## TASK DETAILS
The full set of records must be returned exactly, character for character.

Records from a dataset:
--- START ---

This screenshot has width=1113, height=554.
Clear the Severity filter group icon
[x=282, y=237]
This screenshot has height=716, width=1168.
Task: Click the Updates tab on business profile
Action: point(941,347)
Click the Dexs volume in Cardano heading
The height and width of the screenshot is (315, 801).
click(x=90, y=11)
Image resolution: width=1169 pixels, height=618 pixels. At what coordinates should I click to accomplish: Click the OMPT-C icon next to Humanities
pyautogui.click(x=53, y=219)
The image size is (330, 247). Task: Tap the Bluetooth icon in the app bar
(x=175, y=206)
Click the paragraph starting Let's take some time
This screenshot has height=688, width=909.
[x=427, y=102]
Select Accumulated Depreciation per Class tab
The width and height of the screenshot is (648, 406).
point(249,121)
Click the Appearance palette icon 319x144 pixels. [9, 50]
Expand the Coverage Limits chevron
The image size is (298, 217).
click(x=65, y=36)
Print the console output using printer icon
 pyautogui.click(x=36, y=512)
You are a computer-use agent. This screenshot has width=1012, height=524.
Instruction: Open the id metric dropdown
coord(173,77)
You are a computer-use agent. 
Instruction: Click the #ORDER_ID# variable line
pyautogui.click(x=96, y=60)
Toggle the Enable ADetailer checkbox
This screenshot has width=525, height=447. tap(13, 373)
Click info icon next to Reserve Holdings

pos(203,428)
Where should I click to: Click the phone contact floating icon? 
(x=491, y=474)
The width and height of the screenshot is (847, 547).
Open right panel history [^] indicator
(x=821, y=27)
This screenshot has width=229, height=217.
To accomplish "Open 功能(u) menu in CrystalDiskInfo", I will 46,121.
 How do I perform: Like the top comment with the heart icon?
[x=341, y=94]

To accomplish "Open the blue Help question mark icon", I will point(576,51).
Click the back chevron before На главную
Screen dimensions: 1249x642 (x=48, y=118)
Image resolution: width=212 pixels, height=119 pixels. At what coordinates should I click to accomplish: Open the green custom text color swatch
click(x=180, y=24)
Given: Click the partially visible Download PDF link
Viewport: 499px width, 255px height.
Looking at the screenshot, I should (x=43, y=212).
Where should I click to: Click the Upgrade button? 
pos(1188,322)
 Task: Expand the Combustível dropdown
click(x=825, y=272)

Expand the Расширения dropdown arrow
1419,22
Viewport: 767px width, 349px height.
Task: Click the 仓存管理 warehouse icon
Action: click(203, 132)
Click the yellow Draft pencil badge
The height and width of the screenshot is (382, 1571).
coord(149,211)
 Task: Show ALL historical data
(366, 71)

--- END ---

## ANSWER FOR THE TASK
This screenshot has width=1113, height=554.
Clear the Severity filter group icon
[x=282, y=237]
This screenshot has height=716, width=1168.
Task: Click the Updates tab on business profile
Action: point(941,347)
Click the Dexs volume in Cardano heading
The height and width of the screenshot is (315, 801).
click(x=90, y=11)
Image resolution: width=1169 pixels, height=618 pixels. At what coordinates should I click to accomplish: Click the OMPT-C icon next to Humanities
pyautogui.click(x=53, y=219)
The image size is (330, 247). Task: Tap the Bluetooth icon in the app bar
(x=175, y=206)
Click the paragraph starting Let's take some time
This screenshot has height=688, width=909.
[x=427, y=102]
Select Accumulated Depreciation per Class tab
The width and height of the screenshot is (648, 406).
point(249,121)
Click the Appearance palette icon 319x144 pixels. [9, 50]
Expand the Coverage Limits chevron
The image size is (298, 217).
click(x=65, y=36)
Print the console output using printer icon
 pyautogui.click(x=36, y=512)
You are a computer-use agent. This screenshot has width=1012, height=524.
Instruction: Open the id metric dropdown
coord(173,77)
You are a computer-use agent. 
Instruction: Click the #ORDER_ID# variable line
pyautogui.click(x=96, y=60)
Toggle the Enable ADetailer checkbox
This screenshot has width=525, height=447. tap(13, 373)
Click info icon next to Reserve Holdings

pos(203,428)
Where should I click to: Click the phone contact floating icon? 
(x=491, y=474)
The width and height of the screenshot is (847, 547).
Open right panel history [^] indicator
(x=821, y=27)
This screenshot has width=229, height=217.
To accomplish "Open 功能(u) menu in CrystalDiskInfo", I will 46,121.
 How do I perform: Like the top comment with the heart icon?
[x=341, y=94]

To accomplish "Open the blue Help question mark icon", I will point(576,51).
Click the back chevron before На главную
Screen dimensions: 1249x642 (x=48, y=118)
Image resolution: width=212 pixels, height=119 pixels. At what coordinates should I click to accomplish: Open the green custom text color swatch
click(x=180, y=24)
Given: Click the partially visible Download PDF link
Viewport: 499px width, 255px height.
Looking at the screenshot, I should (x=43, y=212).
Where should I click to: Click the Upgrade button? 
pos(1188,322)
 Task: Expand the Combustível dropdown
click(x=825, y=272)

Expand the Расширения dropdown arrow
1419,22
Viewport: 767px width, 349px height.
Task: Click the 仓存管理 warehouse icon
Action: click(203, 132)
Click the yellow Draft pencil badge
The height and width of the screenshot is (382, 1571).
coord(149,211)
 Task: Show ALL historical data
(366, 71)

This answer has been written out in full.